Nach einigen Gründungen verzeichnete Chen durch Kaikaku seinen bislang größten Erfolg: Innerhalb von drei Monaten nach der Gründung im April 2023 konnten dafür bereits 750.000 US-Dollar an Investments eingesammelt werden. Nun gibt der Founder die Übernahme durch das US-Unternehmen Reef, und damit einen erfolgreichen Exit bekannt.

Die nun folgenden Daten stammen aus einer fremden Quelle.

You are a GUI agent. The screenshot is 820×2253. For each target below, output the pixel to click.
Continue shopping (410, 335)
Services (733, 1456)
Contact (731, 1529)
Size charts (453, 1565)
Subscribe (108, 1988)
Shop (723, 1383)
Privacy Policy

„Kaikaku haben wir in London aufgebaut. Die Idee entstand aber im Restaurant meiner Eltern in Linz. Dass wir jetzt bei Reef daran weiterarbeiten können, macht mich stolz“, sagt Chen.

360 Bowls pro Stunde

Das Herzstück von Kaikaku heißt Fusion, ein modularer Roboter. Im eigenen Bowl-Restaurant Common Room, das bis November 2024 in London geöffnet hatte, wurde der Roboter getestet. Mittlerweile hat Kaikaku fünf Generationen von Fusion entwickelt. Der Roboter portioniert die Zutaten nach Bestellung. Nach Unternehmensangaben schafft die fünfte Generation je nach Konfiguration bis zu 360 Bowls pro Stunde.

30 Mio.-Dollar Bewertung

„Wir haben eine (bisher) unangekündigte Seed-Runde über 4 Millionen Dollar in einer Branche eingesammelt, die die meisten Investoren – ehrlich gesagt – als total unsexy abgeschrieben hatten“, kommentiert der Founder auf LinkedIn. Das Unternehmen wurde nach Angaben von Chen Ende 2025 mit 30. Mio.-US-Dollar bewertet.

Über den jetzigen Verkaufspreis an Reef wird geschwiegen. Was bekannt ist: Kaikaku bringt seine Technologie und sein Kernteam zu Reef.

SoftBank Vision Fund 1 als Investor

Das US-Unternehmen Reef – spezialisiert auf digitale Infrastruktur für Gastronomie und lokale Services – hat seit der Gründung über 1,5 Milliarden US-Dollar Kapital eingeworben. Zu den Investoren zählt unter anderem der 98,6 Milliarden US-Dollar schwere SoftBank Vision Fund 1. Details zur aktuellen Finanzlage, der Eigentümerstruktur oder der genauen Höhe einzelner Beteiligungen lässt Reef in seiner aktuellen Ankündigung allerdings offen.

„Reef ist die Skalierung“

Mit den Worten: „Wir sind nicht hier, um einfach nur einen beeindruckenden Roboter zu bauen. Wir sind angetreten, um zu beweisen, dass die Technologie reif ist, die Unit Economics funktionieren und das Einzige, was jetzt noch fehlt, Skalierung ist. Reef ist diese Skalierung. Bald mehr dazu“, lässt Chen die Zukunft des Unternehmens offen. Was nach Chen jedenfalls feststeht: Im Markt für Gastronomie-Infrastruktur und Kitchen-Tech würde sich derzeit eine Phase hoher Kapitalzuflüsse abzeichnen.